Supporting ssl handshake with SSLv2 and SSLv3 protocols where TLS 1.0 - 1.3 cannot be implemented
Old versions of Java 6 or older and very early versions of Java 7 may not support strong encryption protocols like TLS 1.0 -1.3.
Most systems nowadays require use of stronger encryption protocols than SSLv2 or SSLv3 and actually prevent successful SSL handshakes using these old protocols during negotiation.
Although it is not ideal to make use of these older, less safe, protocols, it would still be better to implement some encryption than no encrypted connections at all.
We have observed scenarios where old Java versions in use by applications prevented successful handshakes from the Agent to Elasticsearch. By default, the installation and configuration of Elasticsearch with Portal Dedicated only supports TLS and not these older protocols.

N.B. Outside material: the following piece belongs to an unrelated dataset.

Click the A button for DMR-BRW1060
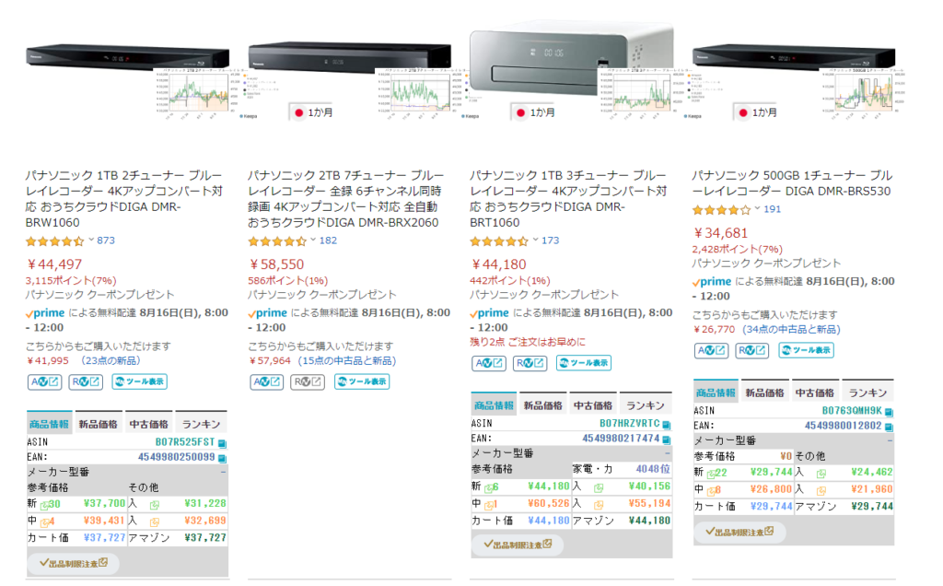Screen dimensions: 943x586 coord(44,381)
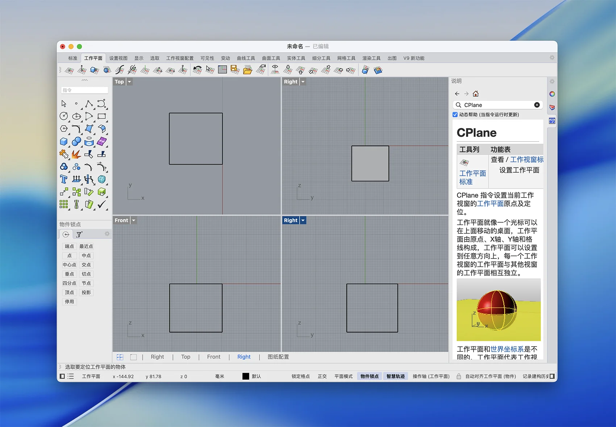Viewport: 616px width, 427px height.
Task: Switch to the 曲线工具 toolbar tab
Action: click(246, 58)
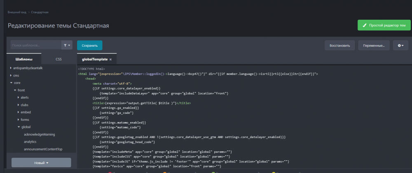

If you see any issue where the Portal Dedicated UI reports that some of your Agents cannot connect to Elasticsearch and you suspect that the Agent application is running these older versions of Java, please check your "mc.log". You may see entries when these Agents try to connect and that the protocol they are trying to connect with is not supported. It will also state the protocol that is being attempted by the Agent.

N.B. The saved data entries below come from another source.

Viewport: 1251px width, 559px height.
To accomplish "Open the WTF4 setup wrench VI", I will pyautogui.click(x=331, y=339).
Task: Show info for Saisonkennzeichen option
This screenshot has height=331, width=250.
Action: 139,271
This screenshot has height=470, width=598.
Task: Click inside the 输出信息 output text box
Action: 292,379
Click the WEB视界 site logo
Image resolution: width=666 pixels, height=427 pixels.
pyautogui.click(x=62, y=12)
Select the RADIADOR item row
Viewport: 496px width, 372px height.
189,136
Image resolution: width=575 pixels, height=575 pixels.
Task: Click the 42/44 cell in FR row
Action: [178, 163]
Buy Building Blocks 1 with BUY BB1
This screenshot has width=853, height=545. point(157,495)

In such a scenario, you could reconfigure Elasticsearch to allow connections attempted e.g."SSLv3HELLO". You would firstly have to change the JDK behaviour by adding the identified protocol that the Agent is attempting to use to the list of allowed protocols in your java security policy file. Secondly, you would also have to add support for these protocols in the readonlyrest.yml configuration file for allowing connections using these protocols. Finally, a restart of Elasticsearch should resolve the situation and allow the Agent to connect successfully.